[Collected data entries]

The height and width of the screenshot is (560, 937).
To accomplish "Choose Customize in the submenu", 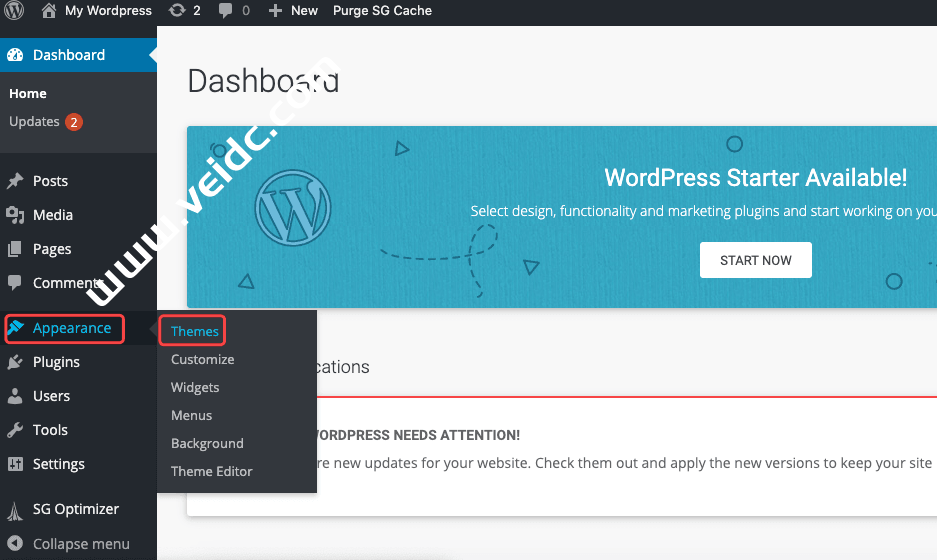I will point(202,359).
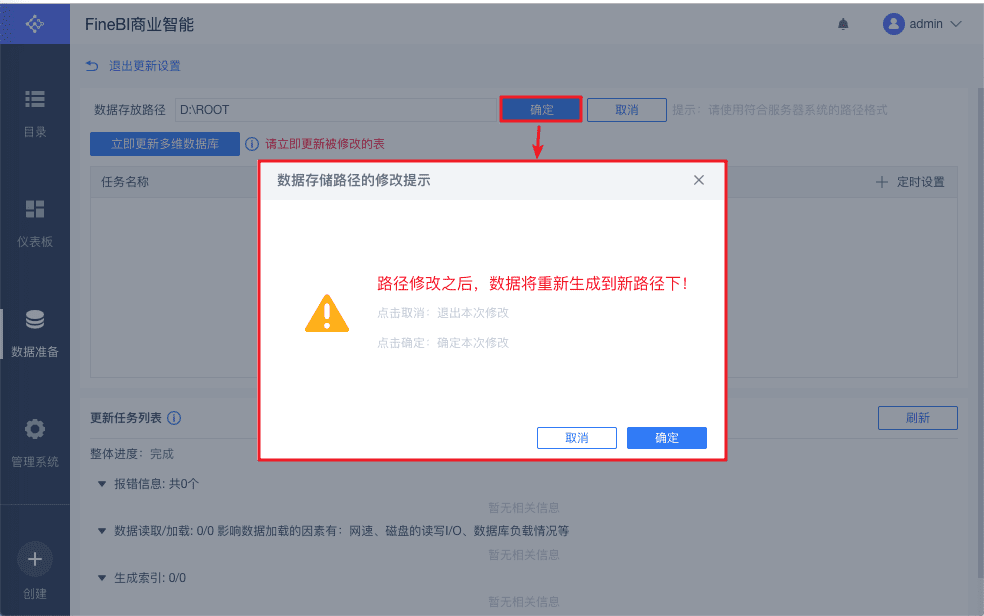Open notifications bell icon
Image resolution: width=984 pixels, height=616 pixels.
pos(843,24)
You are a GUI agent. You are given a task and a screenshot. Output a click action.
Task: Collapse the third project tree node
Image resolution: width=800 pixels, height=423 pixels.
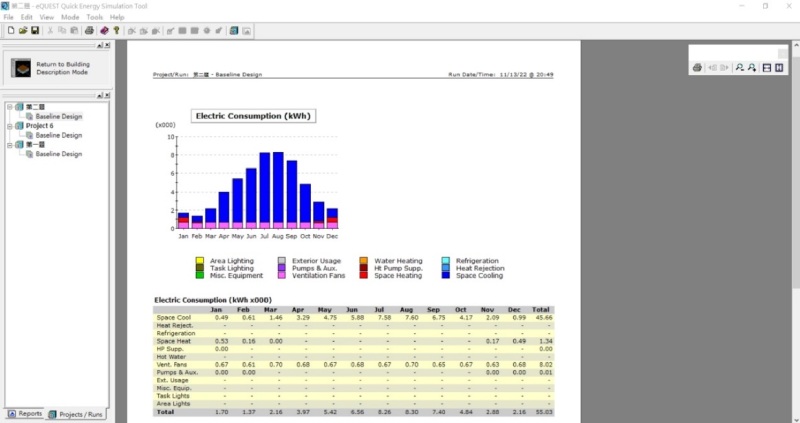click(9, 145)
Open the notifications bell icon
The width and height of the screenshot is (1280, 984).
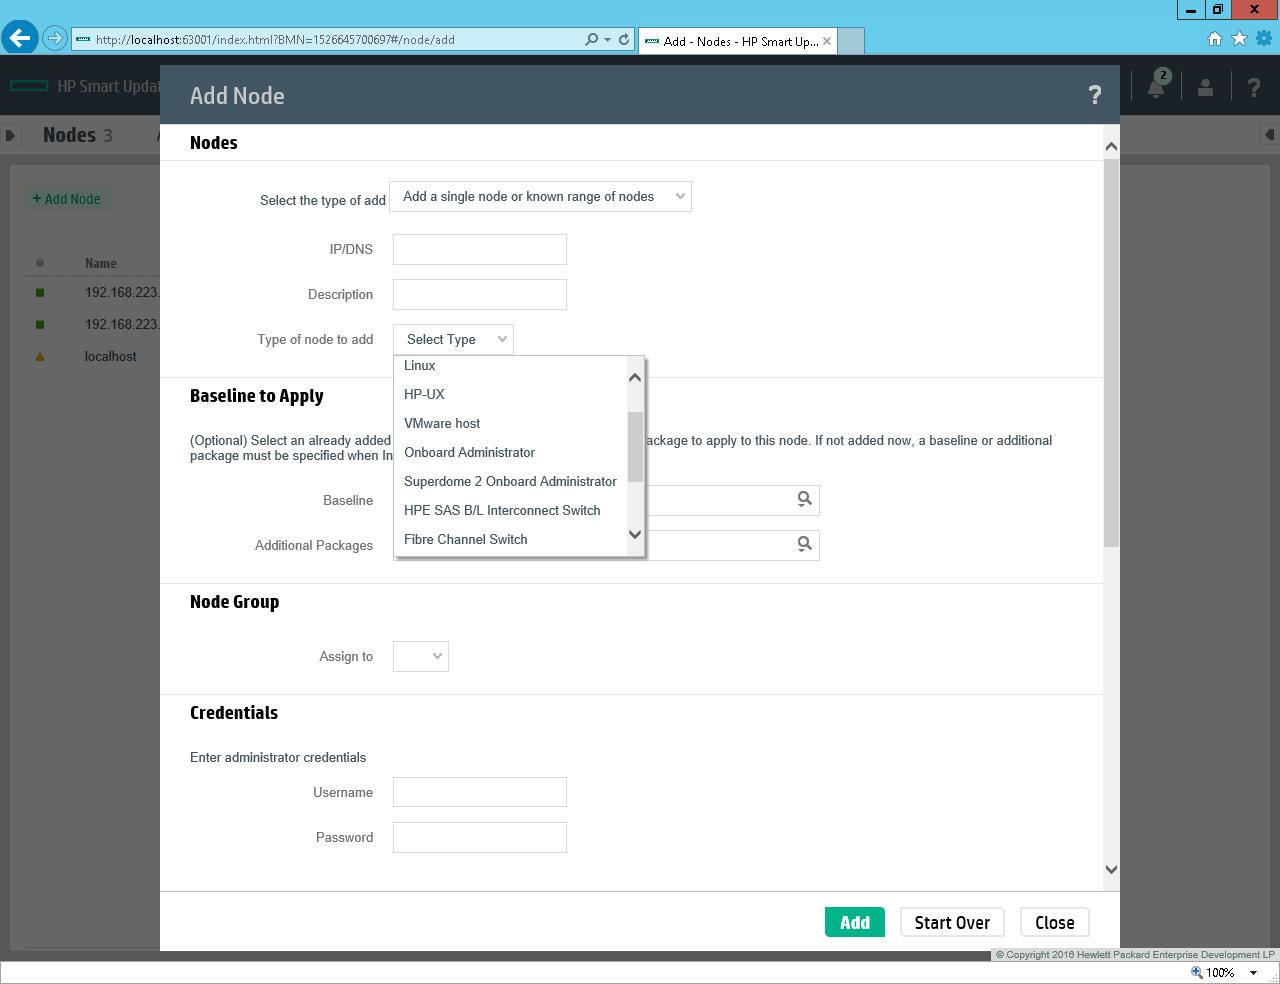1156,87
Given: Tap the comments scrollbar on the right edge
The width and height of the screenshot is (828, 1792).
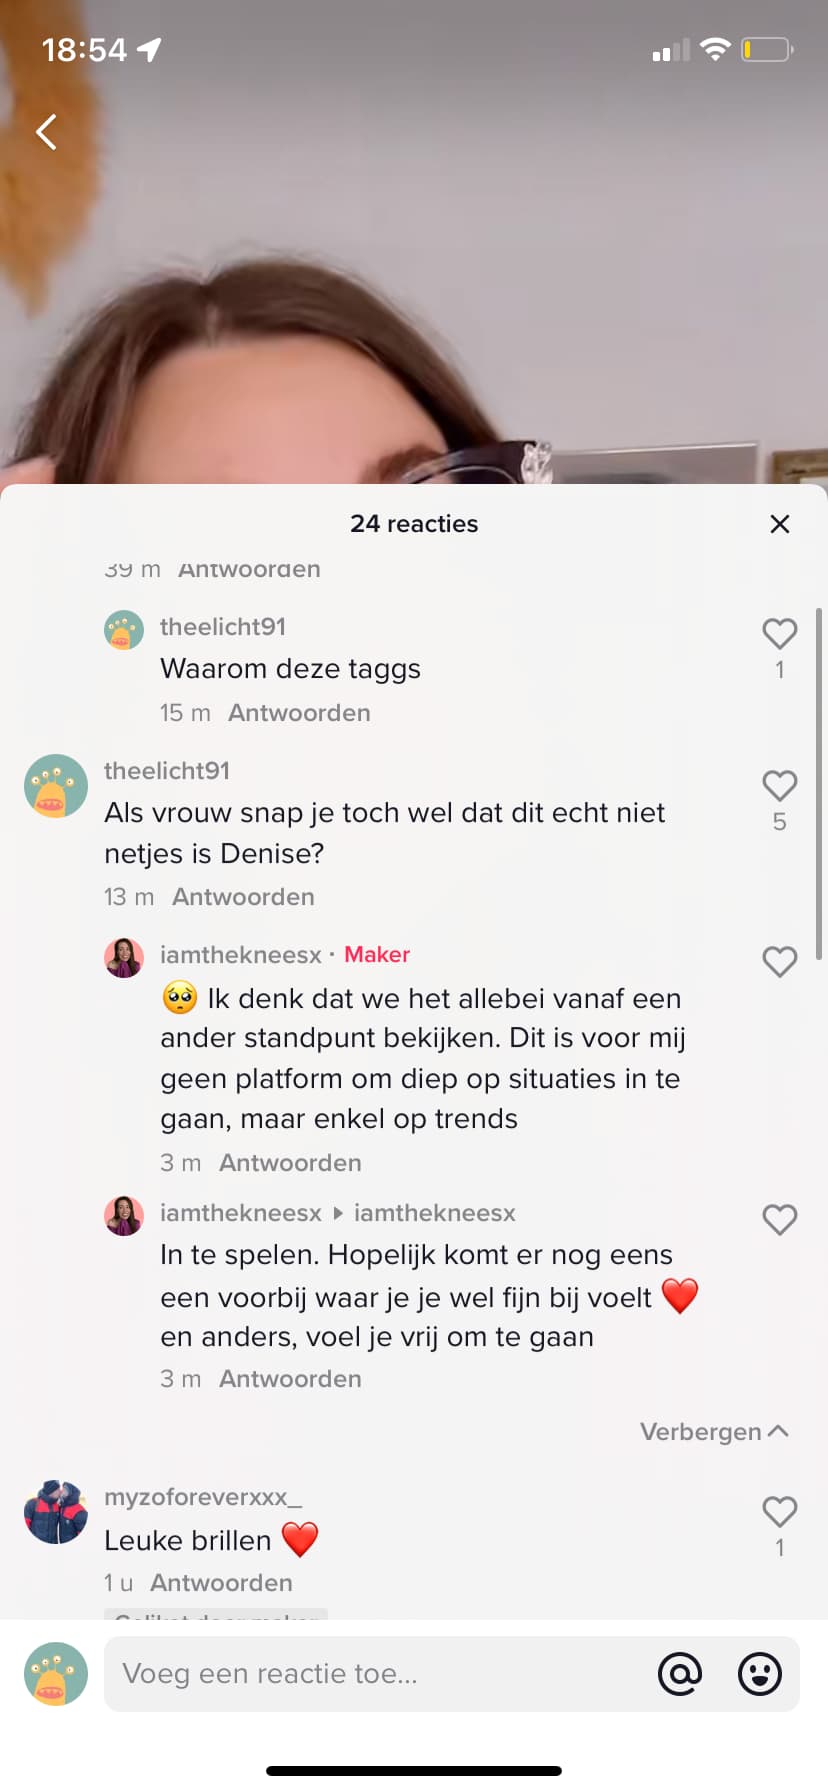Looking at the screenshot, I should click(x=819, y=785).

---

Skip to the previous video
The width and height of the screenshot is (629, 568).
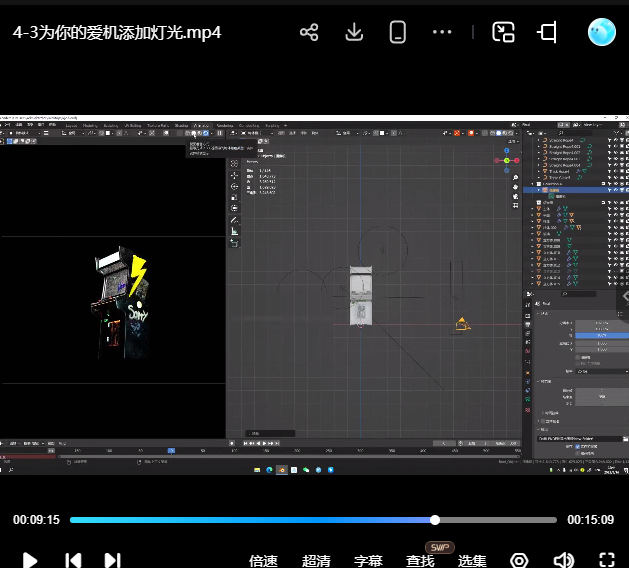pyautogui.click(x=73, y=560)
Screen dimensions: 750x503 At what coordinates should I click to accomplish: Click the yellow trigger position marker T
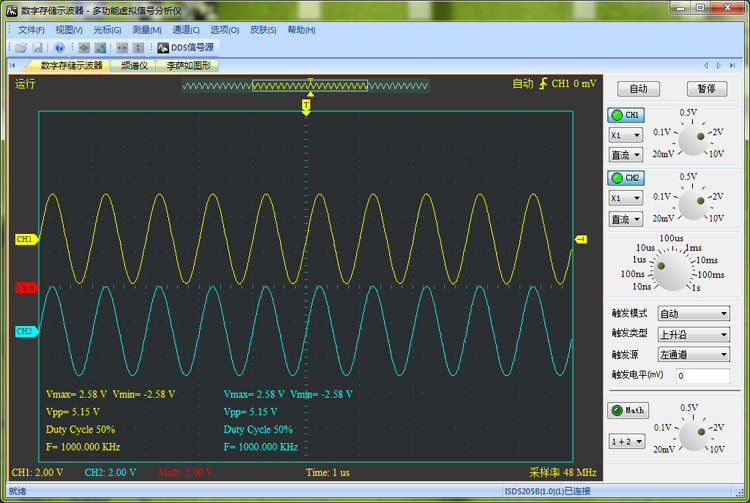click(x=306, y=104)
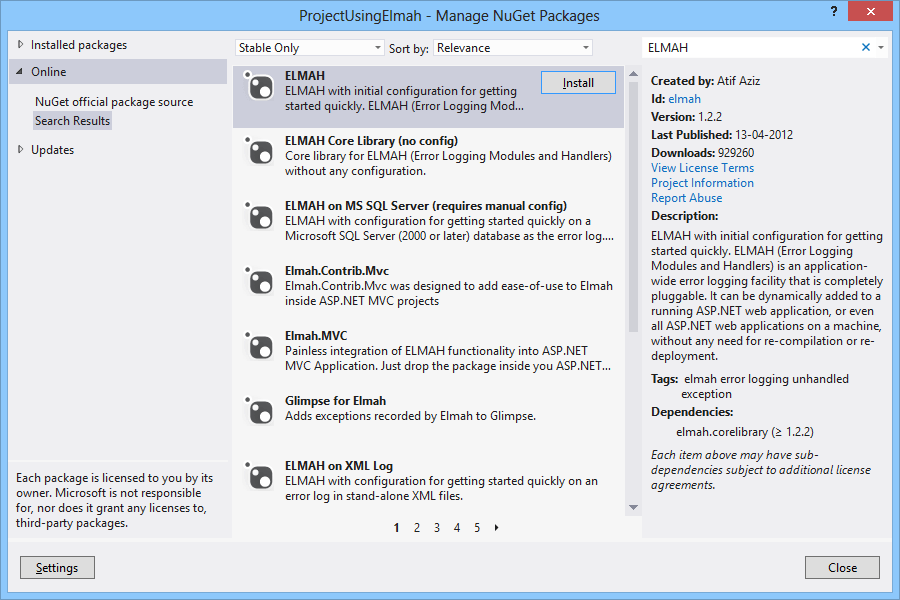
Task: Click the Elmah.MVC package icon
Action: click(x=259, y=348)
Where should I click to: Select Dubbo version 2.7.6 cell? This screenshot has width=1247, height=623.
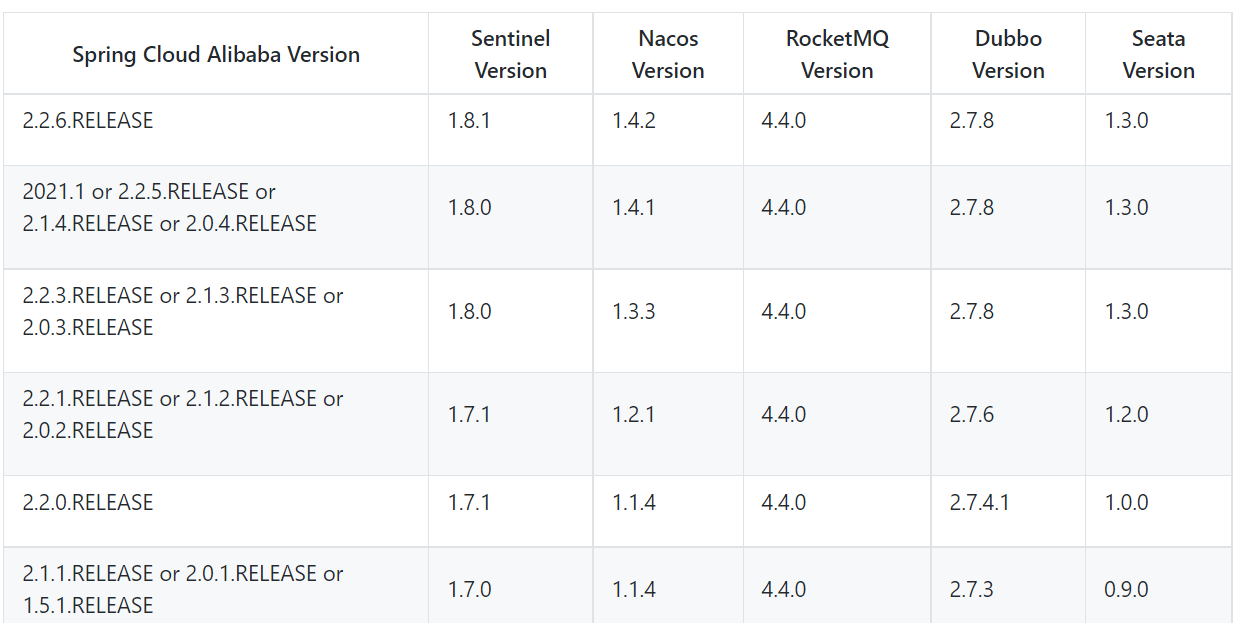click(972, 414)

==

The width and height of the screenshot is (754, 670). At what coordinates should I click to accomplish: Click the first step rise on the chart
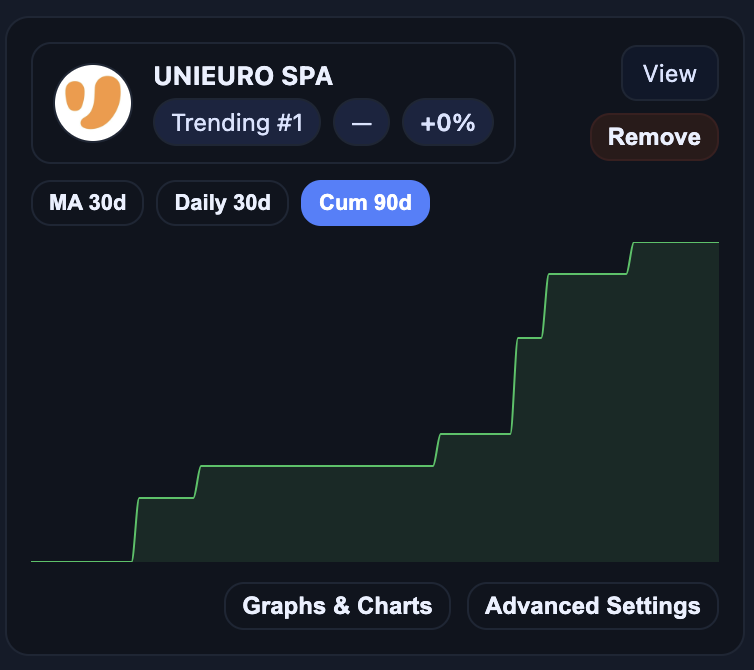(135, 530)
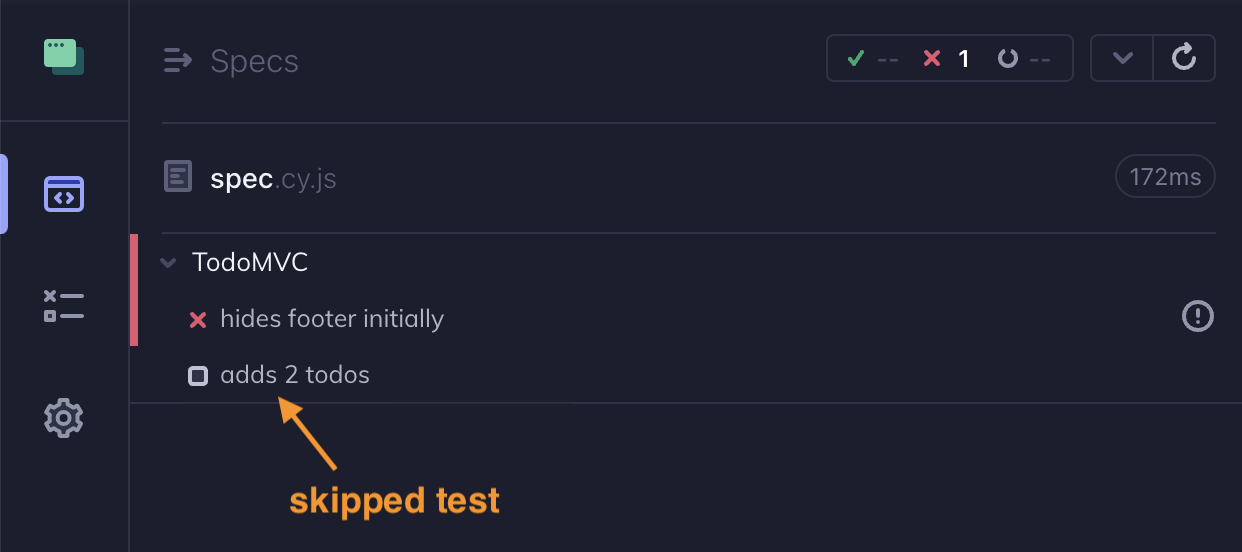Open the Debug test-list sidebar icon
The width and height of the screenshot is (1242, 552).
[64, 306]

◆ Instruction
Update the material from the line containing "Given: Tap the" through the line containing "Looking at the" by replacing "right edge" with "left edge", leaving everything else unchanged and omitting the pictures.

◆ Task answer
Given: Tap the comments scrollbar on the left edge
The width and height of the screenshot is (828, 1792).
Looking at the screenshot, I should click(x=819, y=785).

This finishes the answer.